__ASSIGNMENT__:
Once the line holding "You are a computer-use" is found in the listing below, write it out and each later line exactly, up to and including the one holding "Given: Click the prntscr URL text field".

__DATASET EXTRACT__:
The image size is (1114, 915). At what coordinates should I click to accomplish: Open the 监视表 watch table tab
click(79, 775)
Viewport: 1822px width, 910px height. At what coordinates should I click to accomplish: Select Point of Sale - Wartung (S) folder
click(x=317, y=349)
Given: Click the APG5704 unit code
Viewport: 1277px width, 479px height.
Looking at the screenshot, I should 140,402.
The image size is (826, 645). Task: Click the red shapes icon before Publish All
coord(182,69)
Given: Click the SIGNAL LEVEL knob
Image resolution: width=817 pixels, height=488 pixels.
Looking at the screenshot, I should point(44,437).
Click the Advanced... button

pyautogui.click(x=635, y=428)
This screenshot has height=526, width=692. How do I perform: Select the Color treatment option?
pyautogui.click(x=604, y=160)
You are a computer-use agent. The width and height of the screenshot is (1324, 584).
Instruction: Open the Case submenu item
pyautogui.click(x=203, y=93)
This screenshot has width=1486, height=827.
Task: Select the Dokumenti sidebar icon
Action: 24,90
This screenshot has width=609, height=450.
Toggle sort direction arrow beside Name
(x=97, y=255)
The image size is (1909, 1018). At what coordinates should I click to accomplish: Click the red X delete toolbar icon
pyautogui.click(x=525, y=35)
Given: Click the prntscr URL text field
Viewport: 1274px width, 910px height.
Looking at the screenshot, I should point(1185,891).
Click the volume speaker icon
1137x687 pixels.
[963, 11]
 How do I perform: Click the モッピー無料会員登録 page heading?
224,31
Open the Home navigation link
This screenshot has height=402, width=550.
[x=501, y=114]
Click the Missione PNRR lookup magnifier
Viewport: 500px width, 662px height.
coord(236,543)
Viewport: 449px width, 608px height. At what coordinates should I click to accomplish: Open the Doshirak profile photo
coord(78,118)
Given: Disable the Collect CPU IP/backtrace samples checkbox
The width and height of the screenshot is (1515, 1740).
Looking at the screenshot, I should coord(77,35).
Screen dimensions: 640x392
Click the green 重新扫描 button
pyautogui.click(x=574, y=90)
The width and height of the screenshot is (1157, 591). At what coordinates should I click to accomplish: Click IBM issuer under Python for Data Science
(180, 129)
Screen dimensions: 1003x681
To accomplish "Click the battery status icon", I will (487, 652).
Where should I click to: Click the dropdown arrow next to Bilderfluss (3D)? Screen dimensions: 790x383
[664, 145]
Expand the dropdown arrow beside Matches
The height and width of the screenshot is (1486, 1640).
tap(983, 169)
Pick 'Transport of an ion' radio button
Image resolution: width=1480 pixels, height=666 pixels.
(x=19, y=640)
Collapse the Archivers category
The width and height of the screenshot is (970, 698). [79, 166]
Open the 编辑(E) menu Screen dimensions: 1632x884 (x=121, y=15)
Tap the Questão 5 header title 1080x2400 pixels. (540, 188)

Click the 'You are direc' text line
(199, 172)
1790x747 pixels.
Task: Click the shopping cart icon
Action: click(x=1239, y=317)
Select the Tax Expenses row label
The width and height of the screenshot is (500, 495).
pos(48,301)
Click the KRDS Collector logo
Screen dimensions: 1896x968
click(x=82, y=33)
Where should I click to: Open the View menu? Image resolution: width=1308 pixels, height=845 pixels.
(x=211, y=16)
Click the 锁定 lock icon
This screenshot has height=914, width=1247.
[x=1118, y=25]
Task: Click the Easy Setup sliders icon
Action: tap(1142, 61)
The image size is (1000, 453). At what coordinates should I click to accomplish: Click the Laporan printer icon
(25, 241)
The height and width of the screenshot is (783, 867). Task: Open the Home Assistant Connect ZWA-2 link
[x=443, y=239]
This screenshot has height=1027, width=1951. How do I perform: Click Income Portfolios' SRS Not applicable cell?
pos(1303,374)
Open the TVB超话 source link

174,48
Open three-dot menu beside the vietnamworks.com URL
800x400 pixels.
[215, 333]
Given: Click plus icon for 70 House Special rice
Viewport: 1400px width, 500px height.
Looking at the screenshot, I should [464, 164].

__RESPONSE__:
You are a computer-use agent. The width and height of the screenshot is (1324, 584).
Instruction: Open the Case submenu item
pyautogui.click(x=203, y=93)
This screenshot has width=1486, height=827.
Task: Select the Dokumenti sidebar icon
Action: 24,90
This screenshot has width=609, height=450.
Toggle sort direction arrow beside Name
(x=97, y=255)
The image size is (1909, 1018). At what coordinates should I click to accomplish: Click the red X delete toolbar icon
pyautogui.click(x=525, y=35)
Given: Click the prntscr URL text field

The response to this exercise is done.